=== EXERCISE DESCRIPTION ===
Leave out the pictures. Return every record otherwise untouched.

=== EXERCISE INPUT ===
------------

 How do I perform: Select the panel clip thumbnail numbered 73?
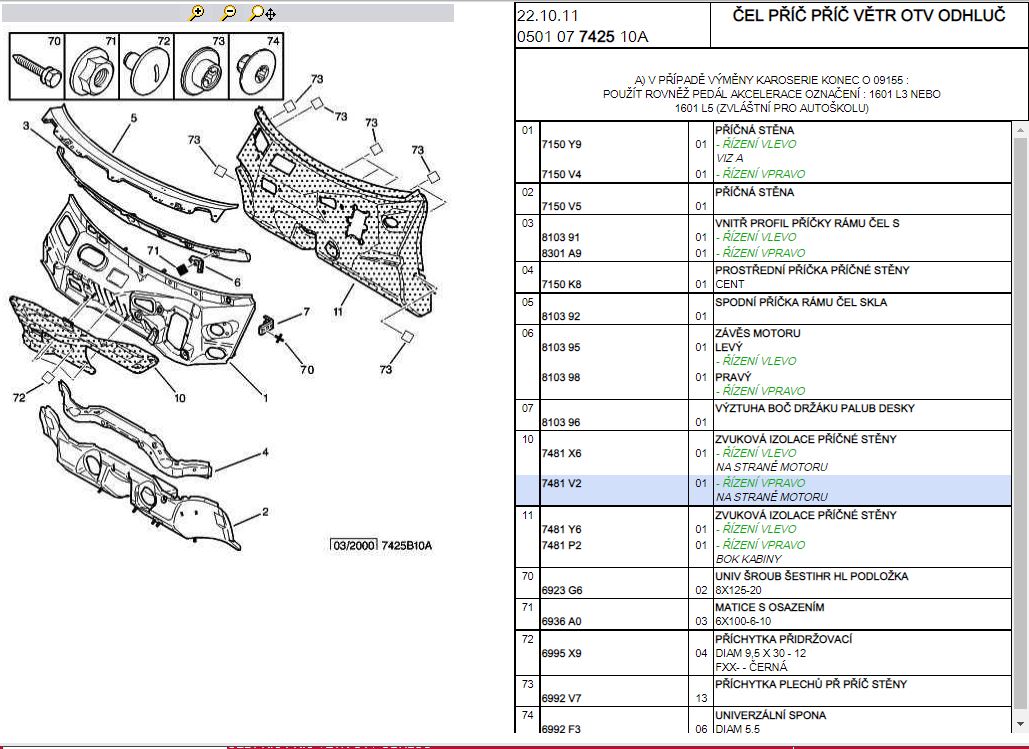pyautogui.click(x=200, y=68)
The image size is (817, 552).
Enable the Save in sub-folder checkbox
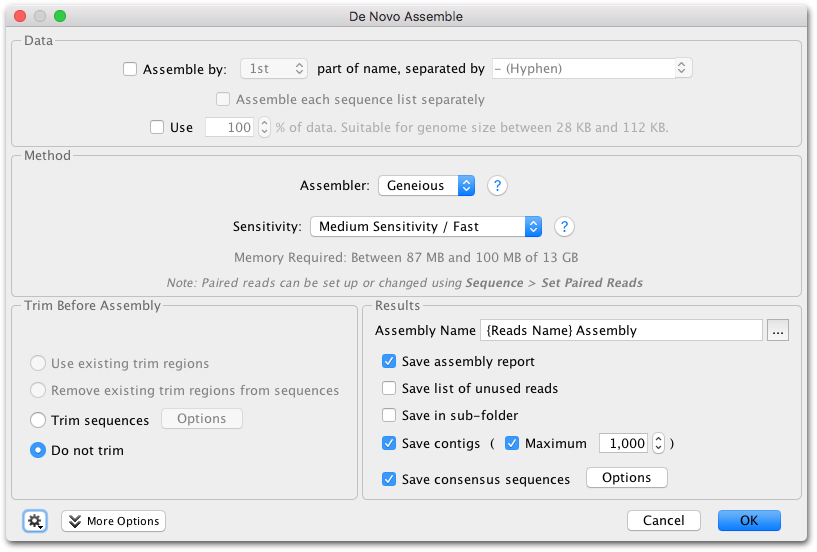tap(389, 415)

------------

=== RESPONSE FOR THIS EXERCISE ===
 How do I perform: Select the panel clip thumbnail numbered 73?
pyautogui.click(x=200, y=68)
The image size is (817, 552).
Enable the Save in sub-folder checkbox
tap(389, 415)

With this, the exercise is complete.